Auch ich war Opfer dieser Schweigeperiode. Mit meinen elf Jahren hörte ich zwar die Botschaften, verstand aber kein Wort davon. Wie ich diese 15 Minuten hasste. Die Wetterprognose kam zum Schluss. Kurz und bündig. «Wechselnd bewölkt, zeitweise bedeckt, ab und zu örtliche Schauer. In Gewitternähe Böen.»
Tag für Tag, werktags und sonntags waren die Nachrichten um halb eins ein Muss. Ein Gottesdienst der Genauigkeit. Bis ich mich eines samstags erdreiste, eine verfängliche Frage zu stellen:
«Tante Grety, was war nun heute die wichtigste Nachricht?»
Fast erschrocken, mit weit aufgerissenen Augen starrte sie mich vorwurfsvoll an, ohne eine Antwort zu geben.
Bei diesem ganzen schweigsamen Aufpassen, ging es offenbar gar nicht darum sich ein Bild von der Weltlage zu machen. Es ging um eine einzige sehnliche Erwartung. Die Meldung des Kriegsendes.
Die Nachrichten des SDA wurden während des Weltkrieges eingeführt. Ich hoffte fest, dass sie in Friedenszeiten wieder abgeschafft würden. Welch ein Irrtum!
Heute im tiefsten Frieden werden wir lawinenartig mit Nachrichten zugedeckt. 24 Stunden im Tag, sieben Tage die Woche.
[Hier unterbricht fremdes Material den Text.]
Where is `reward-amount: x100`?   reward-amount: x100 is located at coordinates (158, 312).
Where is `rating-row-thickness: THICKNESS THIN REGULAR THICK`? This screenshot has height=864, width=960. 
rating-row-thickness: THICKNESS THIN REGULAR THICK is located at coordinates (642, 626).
Zwanzig Sekunden nachdem der Vulkan Sinabungin in Indonesien ausgebrochen ist, wissen wir in Europa davon. So wie der Rhein ständig Wasser aus den Bergen herbeibringt, fliesst ein ununterbrochener Nachrichtenstrom an uns vorbei. Und die Zeit ist ihr ständiger Begleiter. Mit einer Genauigkeit von Abweichungen im Nanosekundenbereich.
In der Mitte des letzten Jahrhunderts genügten uns 15 Minuten Nachrichten pro Tag und eine Ganggenauigkeit der Uhr von einigen Minuten, um den Alltag zu meistern.
Tante Grety lebt heute nicht mehr. Ich kann sie leider nicht fragen, was heute wohl die wichtigste Nachricht gewesen wäre.